**Document excerpt:**
Monitoring and Debugging of High Performance Distributed Heterogeneous Cloud Applications

The new research project, entitled "Monitoring and Debugging of High Performance Distributed Heterogeneous Cloud Applications" is decomposed into 4 tracks which are detailed in this page. Tracks 1, 2 and 4 are supervised by professor Michel Dagenais, while track 3 is supervised by professor Daniel Aloise. For students whose project overlaps a few tracks, there may be co-supervision.

Introduction

The communication and computing infrastructure is getting ever more sophisticated at an extremely rapid pace. Recent applications include 5G connected mobile devices, autonomous cars, smart robots and intelligent digital assistants powered by Machine Learning. These advances are made possible by a number of technological developments at the hardware and software levels, such as computer central processing units with tens of cores, coprocessors for graphics and intensive computations (GPGPU) with thousands of cores and over 18 billion logic elements, 5G low latency high speed networking, and Cloud based infrastructures that execute their requests in parallel.

As a result, even a simple operation such as initiating a phone call, making a Web search, routing a packet or displaying a video frame, can involve many parallel cores on more than one processing unit, possibly on several servers. Moreover, the same operation, a few seconds later, may be served in a different way by different cores and physical servers in the Cloud. Therefore, understanding the performance of these operations has become extremely difficult and the tools for that purpose are severely lacking.

In this project, the tracing, profiling, debugging and monitoring tools for High Performance Distributed Systems will be extended to efficiently extract information from all units in all layers, from the hardware to the applications, and cope with the large number of cores and computers. The project has a specific focus on Cloud applications connecting to mobile and Internet of Things devices through Edge servers and 5G networks, High Performance Computing exploiting the new generation of shared memory GPGPUs, Machine Learning applications, and a new modular architecture for more integrated software development tools. As a result, the designers and operators of High Performance Distributed Systems will have the tools in hand to quickly analyse their system performance, automatically or manually find problems, and optimise operations.

up

Track 1: Distributed Applications in the Cloud, Edge and 5G network

In this track, we propose a new architecture and algorithms to efficiently monitor and analyse the performance of distributed applications, with numerous Cloud, Edge and IoT nodes, system and network virtualisation, container orchestration, micro-services and messaging frameworks.

We survey the field of container and cloud orchestration, like in Kubernetes and OpenStack, and associated monitoring, profiling, tracing and debugging tools. With input from teams at Ericsson, Ciena and EfficiOS, we propose a comprehensive instrumentation schema to extract runtime data about the creation and scheduling of VMs and containers. Thereafter, a complete analysis and visualisation setup is proposed.

We survey the literature about Cloud, Edge, IoT and 5G environments, and about the scalability of Cloud monitoring and debugging tools. We work toward an efficient layered organisation, having some local processing and aggregation at each level, before sending information to the higher level. The survey also includes the area of streaming analytics (e.g. Apache Spark) in order to efficiently analyse trace data in parallel. We then propose and prototype an efficient, scalable, and hierarchical organisation for Cloud monitoring and debugging.

Records from a data collection:
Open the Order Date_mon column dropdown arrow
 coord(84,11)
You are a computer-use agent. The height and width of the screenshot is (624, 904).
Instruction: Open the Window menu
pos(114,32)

**What you are asked to do:** Please proceed with the project description on monitoring and debugging distributed cloud applications, picking up right after its last sentence.

**Expected answer:**
We also look at micro-services in the Cloud, first surveying the literature about micro-services and associated monitoring tools (e.g. Open Tracing). Many newer Telecom and networking systems in industry are based on micro-services, and provide important use cases and requirements. We propose an efficient organisation to instrument micro-services and to analyse and visualise the combined information. We examine messaging frameworks used in the Cloud, like AMQP and ZeroMQ. This is commonly used in financial analysis systems, and in new modular Integrated Development Environments. We review the literature about messaging systems and related monitoring tools. We prototype different instrumentation and analysis strategies for Theia, and for micro-services systems based on ZeroMQ.

up

Track 2: Heterogeneous Multi-Core Coprocessors

In this track, we propose new algorithms and techniques to efficiently monitor and analyse the performance of systems using heterogeneous coprocessors. Newer high performance GPUs with shared virtual memory and user level queues, and networking data plane accelerators (including digital signal processors for cellular radio signals) are especially targeted.

We survey the field of GPU coprocessors and related tracing and profiling tools. This area is opening up, now that AMD has provided its GPU software development toolchain as Open Source. We study the architecture of new high performance GPUs and how they can be traced and profiled using software and hardware support. We then propose new algorithms for instrumenting GPU programs, extracting tracing and profiling data from GPUs, and analysing and visualising this information. We focus on several challenges, such as the limited bandwidth to extract tracing data from thousands of cores and the computation of bottlenecks, often referenced as Roofline Models. The proposed views and analysis will be presented to GPU experts for feedback.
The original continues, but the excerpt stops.